W3C home > Mailing lists > Public > public-prov-wg@w3.org > June 2012

Re: Contextualization ---> Optional bundle in Specialization

From: Graham Klyne <graham.klyne@zoo.ox.ac.uk>
Date: Thu, 28 Jun 2012 13:28:18 +0100
Message-ID: <4FEC4DE2.1070608@zoo.ox.ac.uk>
To: Luc Moreau <L.Moreau@ecs.soton.ac.uk>
CC: Provenance Working Group WG <public-prov-wg@w3.org>
On 28/06/2012 09:48, Luc Moreau wrote:
> Hi Graham,
> If provenance had been written as below, we wouldn't need
> contextualization for this rating example. ex:Bob would be the
> general entity, and tool:Bob-2011-11-16 and tool:Bob-2011-11-17 its
> specializations, for each activity involvement on different days.
> bundle ex:run1
> activity(ex:a1, 2011-11-16T16:00:00,2011-11-16T17:00:00) //duration: 1hour
> specializationOf(tool:Bob-2011-11-16, ex:Bob)
> wasAssociatedWith(ex:a1,*tool:Bob-2011-11-16*,[prov:role="controller"])
> endBundle
> bundle ex:run2
> activity(ex:a2, 2011-11-17T10:00:00,2011-11-17T17:00:00) //duration: 7hours
> specializationOf(tool:Bob-2011-11-17, ex:Bob)
> wasAssociatedWith(ex:a2,*tool:Bob-2011-11-16*,[prov:role="controller"])
> endBundle

I think this is fine, and as you say doesn't require contextualization.  The 
difference is that you are explicitly associating the different entities with 
something that is already in the domain of discourse, namely the activities.

> It's because we allow identifiers to be reused, and we allow
> provenance to be "messy", that the following is accepted in PROV.
> bundle ex:run1
> activity(ex:a1, 2011-11-16T16:00:00,2011-11-16T17:00:00) //duration: 1hour
> wasAssociatedWith(ex:a1,*ex:Bob*,[prov:role="controller"])
> endBundle
> bundle ex:run2
> activity(ex:a2, 2011-11-17T10:00:00,2011-11-17T17:00:00) //duration: 7hours
> wasAssociatedWith(ex:a2,*ex:Bob*,[prov:role="controller"])
> endBundle

> If provenance is to be used online by applications to make decisions,
> I don't understand what the problem is with the following
> specializationOf(tool:Bob-2011-11-16, ex:Bob, ex:run1) // or
> contextualizationOf, or whatever name we want
> given that it could have been written in the first place if provenance
> had been more proper.

I think the same effect as the original example can be achieved from your 
"scruffy" case without contextualizationOf, thus:

bundle ex:tooleval

   specializationOf(tool:Bob-2011-11-16, ex:Bob)

   specializationOf(tool:Bob-2011-11-17, ex:Bob)


This preserves the distinction between the two specializations that was present 
in the original, and still does not use contextualization.

The problem is trying to use the bundle to distinguish between the instances. 
That requires introducing a notion of context into the domain of discourse, 
which is where we start running into problems with RDF-compatible semantics.

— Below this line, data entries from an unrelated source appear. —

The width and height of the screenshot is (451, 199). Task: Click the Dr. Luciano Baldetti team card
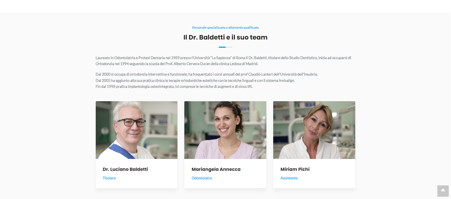click(136, 145)
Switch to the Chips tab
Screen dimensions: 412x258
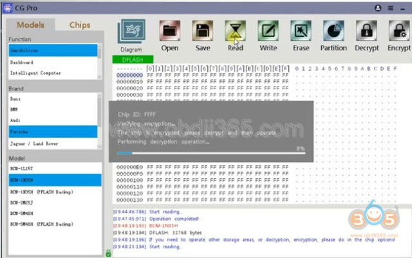[x=80, y=25]
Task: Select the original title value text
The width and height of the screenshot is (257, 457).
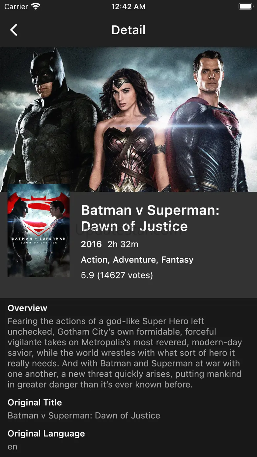Action: tap(84, 415)
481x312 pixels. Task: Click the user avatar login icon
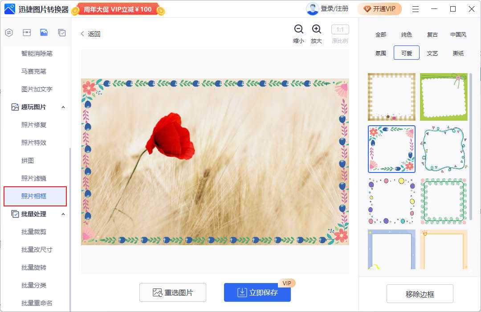point(313,9)
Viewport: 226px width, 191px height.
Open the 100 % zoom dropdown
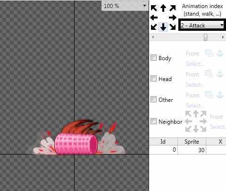pos(125,6)
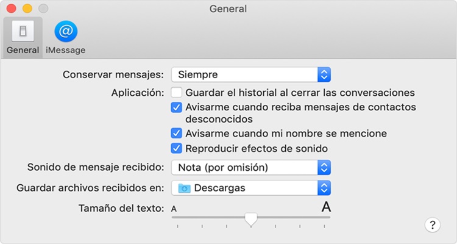
Task: Click the blue Descargas folder icon
Action: pos(183,188)
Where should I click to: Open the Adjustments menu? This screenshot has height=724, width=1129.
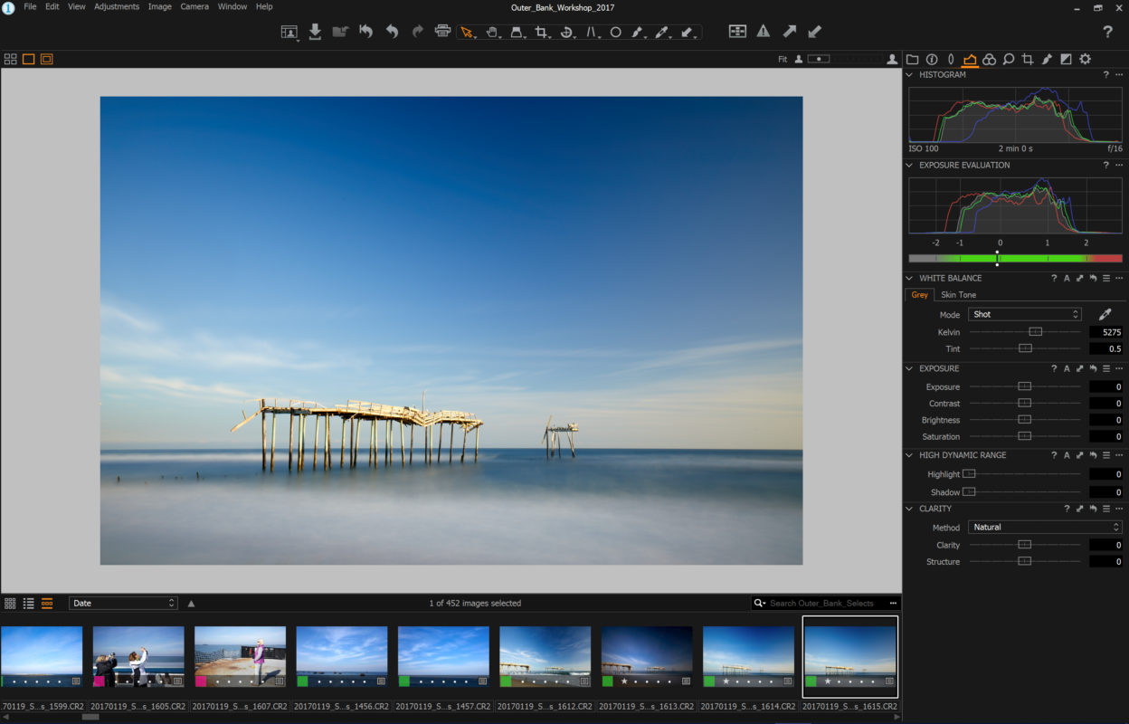click(117, 6)
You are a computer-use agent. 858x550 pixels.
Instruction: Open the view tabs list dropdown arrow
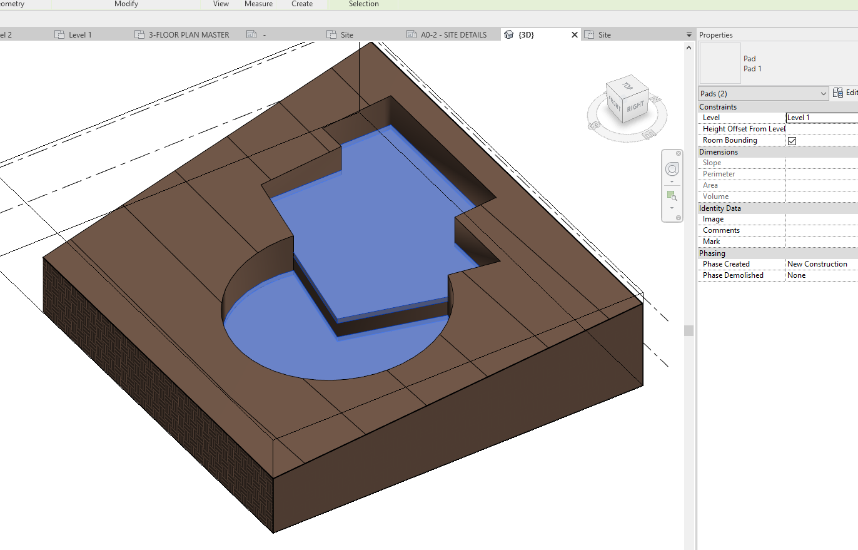pos(688,34)
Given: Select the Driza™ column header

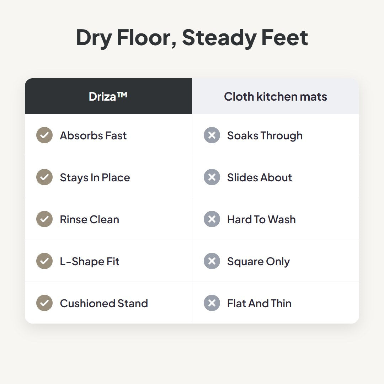Looking at the screenshot, I should 108,96.
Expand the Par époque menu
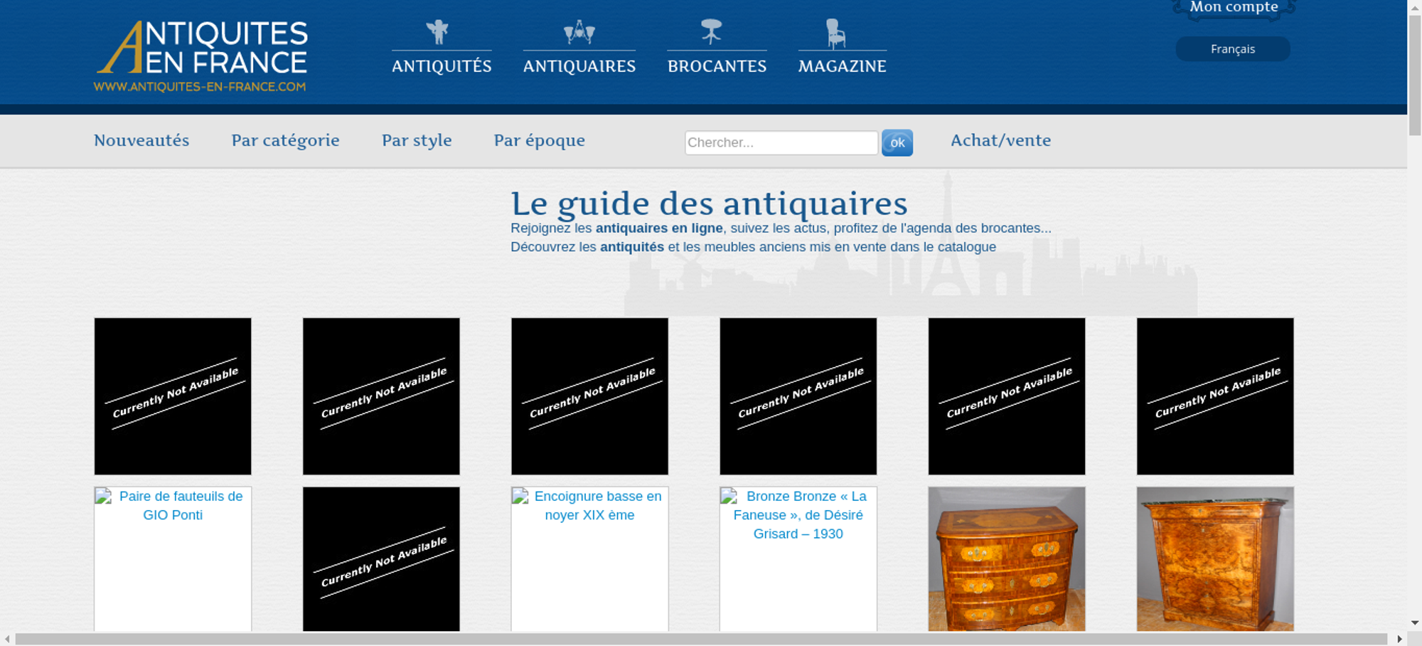This screenshot has width=1422, height=646. tap(539, 141)
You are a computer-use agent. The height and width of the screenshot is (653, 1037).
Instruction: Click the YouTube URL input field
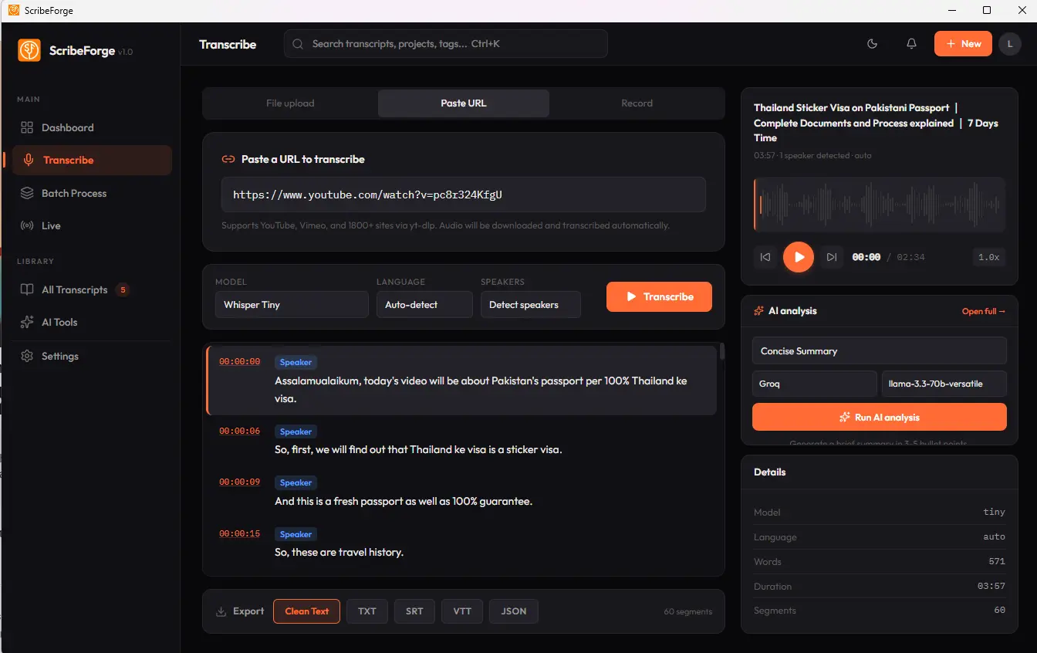463,195
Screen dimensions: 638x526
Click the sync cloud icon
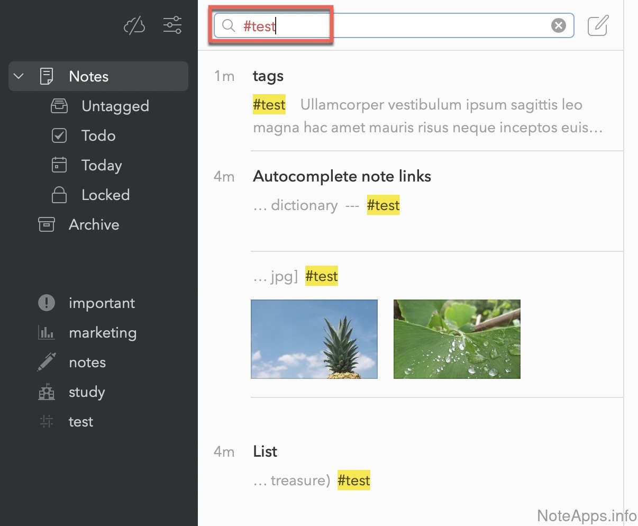click(x=134, y=25)

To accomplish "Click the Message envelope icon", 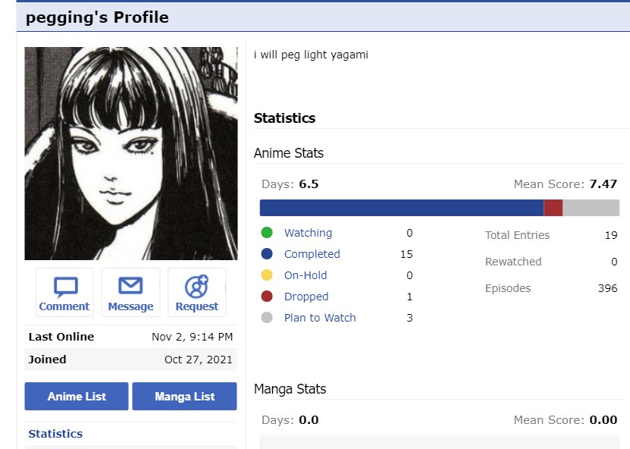I will pyautogui.click(x=130, y=287).
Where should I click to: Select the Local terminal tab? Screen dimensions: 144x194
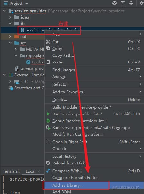click(x=30, y=171)
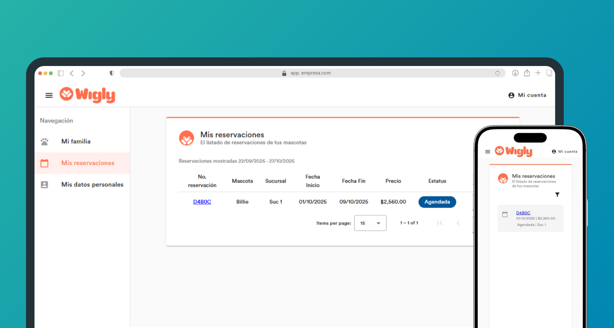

I think we can get from your "scruffy" example to the above with something like 
a "lifting rule" (cf. Guha thesis) which would be applied *outside* the RDF 
semantics, to yield the expression which captures the intent within the confines 
of RDF semantics.  The contextualization and interpretation of "scruffy" 
provenance has always been outside the scope of the formal provenance semantics 
(articulated as constraints or OWL or other means) - that was the point: 
scruffy -> "here is what provenance data looks like";  constrained: "if 
provenance obeys these rules, you can reason with it in these ways".  The detail 
of how one gets from the scruffy to the formal is not something we've discussed 
(which I think is not unreasonable, though it would be nice to have a way to 
claim that a given bundle conforms the the constraints and formal theory, but 
that's another issue).

If the original non-scruffy example really addresses your use-case, then I claim 
we don't need contextualization and we can drop it and be done.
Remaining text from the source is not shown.